Côte d’Ivoire : L’Afrique régule son avenir numérique depuis Abidjan, « Le RAPDP trace la voie d’une souveraineté numérique pour le continent »
La 9ème Conférence internationale du Réseau Africain des Autorités de Protection des Données Personnelles s’est ouverte ce lundi 18 mai 2026 au Radisson Blu Hôtel Abidjan Airport, réunissant vingt-quatre délégations venues de tout le continent pour trois jours de travaux décisifs.

Abidjan a revêtu ses habits de capitale continentale du numérique. Dans un contexte mondial marqué par l’essor fulgurant de l’intelligence artificielle, des données massives et des objets connectés, le Réseau Africain des Autorités de Protection des Données Personnelles (RAPDP) a choisi la métropole ivoirienne pour tenir sa 9ème Conférence internationale, placée sous le thème : « Réguler sans freiner l’innovation ». L’événement, organisé par l’Autorité de Régulation des Télécommunications/TIC de Côte d’Ivoire (ARTCI), revêt une double signification : il marque à la fois le dixième anniversaire du réseau et un tournant stratégique pour la gouvernance numérique du continent.
Fondé en 2016 à Ouagadougou, le RAPDP fédère aujourd’hui les autorités de protection des données de nombreux pays africains à travers cinq régions et quatre langues de travail. En dix ans, il s’est imposé comme le cadre de référence continental en matière de droits numériques.
Pour le président du réseau, Amadou Hiro, cette conférence est un « rendez-vous du donner et du recevoir », un espace de mutualisation des expériences où l’Afrique construit, pas à pas, une gouvernance numérique harmonisée et souveraine. Il a appelé les participants à formuler des recommandations ambitieuses et porteuses pour la prochaine décennie, soulignant que le continent ne doit pas rester un simple espace de consommation de technologies conçues ailleurs.

Le président du Conseil de Régulation de l’ARTCI, Roger Félix Adom, dont c’était la première prise de parole officielle depuis son installation, a planté le décor avec force. Pour lui, la donnée personnelle touche à la personne humaine, à la vie privée, à l’identité, à la dignité et à la liberté et ne saurait être traitée comme une simple contrainte juridique.
Il a défendu une vision équilibrée de la régulation : « Réguler ne veut pas dire bloquer.
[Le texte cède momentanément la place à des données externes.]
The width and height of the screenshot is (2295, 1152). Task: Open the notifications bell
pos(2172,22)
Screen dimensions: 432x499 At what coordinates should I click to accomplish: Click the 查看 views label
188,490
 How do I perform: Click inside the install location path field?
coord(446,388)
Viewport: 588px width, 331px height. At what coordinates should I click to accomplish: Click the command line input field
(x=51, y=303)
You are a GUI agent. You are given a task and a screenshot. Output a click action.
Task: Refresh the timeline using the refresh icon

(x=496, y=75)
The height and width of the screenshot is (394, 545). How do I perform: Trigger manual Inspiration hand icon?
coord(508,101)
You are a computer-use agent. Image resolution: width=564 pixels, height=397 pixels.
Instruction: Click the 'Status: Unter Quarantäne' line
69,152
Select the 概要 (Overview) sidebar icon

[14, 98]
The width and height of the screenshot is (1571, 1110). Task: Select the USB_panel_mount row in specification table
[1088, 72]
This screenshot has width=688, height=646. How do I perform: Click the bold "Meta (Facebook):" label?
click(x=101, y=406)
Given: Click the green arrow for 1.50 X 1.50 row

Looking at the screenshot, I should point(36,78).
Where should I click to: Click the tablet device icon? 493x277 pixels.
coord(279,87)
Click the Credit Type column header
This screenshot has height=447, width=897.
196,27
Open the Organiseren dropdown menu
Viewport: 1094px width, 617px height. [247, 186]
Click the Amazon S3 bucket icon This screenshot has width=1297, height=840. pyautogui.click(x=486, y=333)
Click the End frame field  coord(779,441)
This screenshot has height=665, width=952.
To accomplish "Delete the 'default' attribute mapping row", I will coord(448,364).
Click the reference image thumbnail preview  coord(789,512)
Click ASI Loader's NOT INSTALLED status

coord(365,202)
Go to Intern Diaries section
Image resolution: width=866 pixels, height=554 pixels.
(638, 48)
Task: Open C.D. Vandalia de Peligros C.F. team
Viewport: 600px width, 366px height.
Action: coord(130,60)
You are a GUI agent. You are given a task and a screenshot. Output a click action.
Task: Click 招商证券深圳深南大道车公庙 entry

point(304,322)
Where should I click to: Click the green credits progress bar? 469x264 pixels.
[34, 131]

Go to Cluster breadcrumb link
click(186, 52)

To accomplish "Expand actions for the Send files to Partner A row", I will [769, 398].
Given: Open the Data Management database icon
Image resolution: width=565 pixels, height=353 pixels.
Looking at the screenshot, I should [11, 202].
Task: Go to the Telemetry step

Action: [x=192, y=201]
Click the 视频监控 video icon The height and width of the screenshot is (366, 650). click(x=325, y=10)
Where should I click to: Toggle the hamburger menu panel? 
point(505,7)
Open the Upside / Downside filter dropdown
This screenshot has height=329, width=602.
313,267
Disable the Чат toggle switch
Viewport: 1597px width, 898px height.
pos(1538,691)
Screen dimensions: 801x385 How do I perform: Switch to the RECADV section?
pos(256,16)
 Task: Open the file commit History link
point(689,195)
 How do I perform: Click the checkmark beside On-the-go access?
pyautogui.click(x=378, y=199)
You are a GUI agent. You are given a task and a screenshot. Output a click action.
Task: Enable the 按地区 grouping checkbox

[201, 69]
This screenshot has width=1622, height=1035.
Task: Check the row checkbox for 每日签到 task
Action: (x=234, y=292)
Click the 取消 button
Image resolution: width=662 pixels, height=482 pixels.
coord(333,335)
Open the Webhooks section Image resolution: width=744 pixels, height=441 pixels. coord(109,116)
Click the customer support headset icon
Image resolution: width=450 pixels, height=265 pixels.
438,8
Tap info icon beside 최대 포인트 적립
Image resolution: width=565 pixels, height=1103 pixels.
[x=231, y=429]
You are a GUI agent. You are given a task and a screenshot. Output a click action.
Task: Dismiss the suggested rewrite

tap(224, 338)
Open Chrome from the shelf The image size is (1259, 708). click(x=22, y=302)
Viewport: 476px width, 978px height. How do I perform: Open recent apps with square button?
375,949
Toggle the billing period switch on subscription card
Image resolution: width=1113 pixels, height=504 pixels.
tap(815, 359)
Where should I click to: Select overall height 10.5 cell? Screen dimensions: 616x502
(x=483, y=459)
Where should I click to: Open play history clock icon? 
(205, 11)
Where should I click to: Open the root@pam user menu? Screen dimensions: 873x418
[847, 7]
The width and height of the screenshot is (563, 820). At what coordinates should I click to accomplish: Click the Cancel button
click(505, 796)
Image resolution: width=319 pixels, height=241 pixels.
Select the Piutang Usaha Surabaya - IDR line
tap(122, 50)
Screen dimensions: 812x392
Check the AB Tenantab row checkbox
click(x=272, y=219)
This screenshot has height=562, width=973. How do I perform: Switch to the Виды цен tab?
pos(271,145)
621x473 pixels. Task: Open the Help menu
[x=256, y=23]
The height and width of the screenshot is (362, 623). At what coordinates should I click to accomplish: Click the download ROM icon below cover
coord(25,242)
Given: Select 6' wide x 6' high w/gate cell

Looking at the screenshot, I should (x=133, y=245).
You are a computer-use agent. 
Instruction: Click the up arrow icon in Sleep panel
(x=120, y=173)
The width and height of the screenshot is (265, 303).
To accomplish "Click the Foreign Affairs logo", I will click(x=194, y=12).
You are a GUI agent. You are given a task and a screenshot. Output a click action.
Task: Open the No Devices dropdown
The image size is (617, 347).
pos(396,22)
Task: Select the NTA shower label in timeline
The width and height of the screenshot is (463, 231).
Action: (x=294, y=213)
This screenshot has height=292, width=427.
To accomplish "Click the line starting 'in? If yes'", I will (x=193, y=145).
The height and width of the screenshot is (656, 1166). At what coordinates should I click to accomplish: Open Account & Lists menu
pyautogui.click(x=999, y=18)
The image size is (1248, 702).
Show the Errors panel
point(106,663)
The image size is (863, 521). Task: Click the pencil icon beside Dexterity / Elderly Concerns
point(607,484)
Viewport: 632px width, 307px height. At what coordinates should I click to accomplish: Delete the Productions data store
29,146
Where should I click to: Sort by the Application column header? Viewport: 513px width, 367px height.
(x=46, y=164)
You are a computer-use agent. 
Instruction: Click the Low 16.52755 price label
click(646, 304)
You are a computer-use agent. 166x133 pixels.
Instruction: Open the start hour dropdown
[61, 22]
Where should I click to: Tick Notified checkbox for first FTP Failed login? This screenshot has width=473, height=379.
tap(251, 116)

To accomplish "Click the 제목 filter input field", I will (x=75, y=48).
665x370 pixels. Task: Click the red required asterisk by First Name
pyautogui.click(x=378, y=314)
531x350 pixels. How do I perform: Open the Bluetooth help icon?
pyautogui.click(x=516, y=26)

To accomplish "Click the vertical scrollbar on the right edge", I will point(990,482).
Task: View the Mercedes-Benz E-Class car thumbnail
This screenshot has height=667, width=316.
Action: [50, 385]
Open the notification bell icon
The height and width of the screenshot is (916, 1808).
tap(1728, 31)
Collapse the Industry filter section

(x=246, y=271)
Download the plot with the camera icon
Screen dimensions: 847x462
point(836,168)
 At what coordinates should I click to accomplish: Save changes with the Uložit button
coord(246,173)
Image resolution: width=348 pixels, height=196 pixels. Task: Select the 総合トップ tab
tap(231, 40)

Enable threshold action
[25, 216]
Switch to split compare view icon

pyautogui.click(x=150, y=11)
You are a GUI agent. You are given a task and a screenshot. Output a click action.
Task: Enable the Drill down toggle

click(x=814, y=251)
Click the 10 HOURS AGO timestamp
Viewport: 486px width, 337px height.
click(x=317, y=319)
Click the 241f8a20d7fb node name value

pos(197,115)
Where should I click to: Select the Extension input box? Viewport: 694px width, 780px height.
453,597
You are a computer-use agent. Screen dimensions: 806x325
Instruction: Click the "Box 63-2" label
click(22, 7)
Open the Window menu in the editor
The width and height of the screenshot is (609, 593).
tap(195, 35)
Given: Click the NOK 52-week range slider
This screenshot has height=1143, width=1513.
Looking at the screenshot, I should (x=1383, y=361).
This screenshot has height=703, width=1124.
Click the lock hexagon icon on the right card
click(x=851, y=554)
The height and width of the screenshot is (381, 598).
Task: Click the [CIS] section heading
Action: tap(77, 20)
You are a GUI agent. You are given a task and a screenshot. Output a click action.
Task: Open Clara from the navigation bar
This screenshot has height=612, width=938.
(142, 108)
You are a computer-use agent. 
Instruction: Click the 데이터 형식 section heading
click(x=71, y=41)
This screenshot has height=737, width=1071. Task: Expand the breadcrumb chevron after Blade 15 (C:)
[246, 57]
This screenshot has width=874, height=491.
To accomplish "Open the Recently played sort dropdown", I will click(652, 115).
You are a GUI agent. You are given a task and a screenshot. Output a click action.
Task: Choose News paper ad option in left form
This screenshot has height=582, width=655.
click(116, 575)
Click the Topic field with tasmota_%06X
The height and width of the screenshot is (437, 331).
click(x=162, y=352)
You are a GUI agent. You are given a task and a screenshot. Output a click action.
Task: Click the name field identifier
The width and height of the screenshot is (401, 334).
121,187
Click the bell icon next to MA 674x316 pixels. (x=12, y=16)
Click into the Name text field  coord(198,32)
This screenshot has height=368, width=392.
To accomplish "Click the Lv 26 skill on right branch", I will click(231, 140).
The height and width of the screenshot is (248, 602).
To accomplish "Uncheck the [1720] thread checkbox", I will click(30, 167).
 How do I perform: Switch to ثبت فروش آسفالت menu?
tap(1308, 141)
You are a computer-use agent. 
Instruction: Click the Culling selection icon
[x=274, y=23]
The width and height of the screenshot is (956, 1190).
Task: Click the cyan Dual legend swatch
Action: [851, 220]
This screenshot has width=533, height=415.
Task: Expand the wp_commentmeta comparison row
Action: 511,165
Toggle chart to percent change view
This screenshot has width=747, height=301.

Réguler signifie créer un cadre clair, équitable, protecteur et prévisible », a-t-il déclaré, appelant les autorités africaines à accompagner l’innovation sans naïveté et à protéger les citoyens sans rigidité excessive.
Numérique et de l’Innovation Technologique, Djibril Ouattara, a pour sa part dressé un bilan lucide : si plus de trente-cinq pays africains disposent désormais d’une législation sur la protection des données, leur application reste inégale et la fragmentation des régimes fragilise la construction d’une souveraineté numérique continentale. Il a présenté les avancées de la Côte d’Ivoire en la matière des premières campagnes de sensibilisation de 2015 à la création du Fichier national des correspondants en 2026 et réaffirmé l’ambition du pays de se positionner comme un centre régional de confiance numérique.

La keynote d’ouverture, prononcée par le professeur Mamadou Niane, a porté un regard critique et sans concession sur la réalité des données personnelles en Afrique. Son constat est sévère : les données africaines sont massivement extraterritorialisées, traitées par des algorithmes dont les États et les citoyens ignorent souvent l’existence, à San Francisco, Dubaï ou Singapour. « Nous participons à l’économie de la donnée comme matière première, mais pas comme bénéficiaires de la valeur », a-t-il alerté, invoquant l’analogie avec l’extractivisme des ressources naturelles pour décrire ce qu’il nomme un extractivisme numérique.
Face à des acteurs au comportement prédateur, les autorités africaines manquent encore de budgets suffisants, de pouvoirs d’investigation réels et d’équipes formées aux enjeux du cloud, de l’IA et de la biométrie. Un tableau qui appelle, selon lui, à une réponse urgente et coordonnée.
Les travaux se poursuivront jusqu’au jeudi 21 mai, alternant plénières, sessions thématiques, intelligence artificielle, santé numérique, fintech et rencontres entre régulateurs et secteur privé. L’Assemblée Générale du RAPDP, prévue les 20 et 21 mai, sera le temps fort de l’événement : elle devra adopter la Déclaration Finale d’Abidjan, document stratégique qui tracera les orientations continentales en matière de protection des données pour la période 2026–2030, et procéder à l’élection du nouveau bureau du réseau.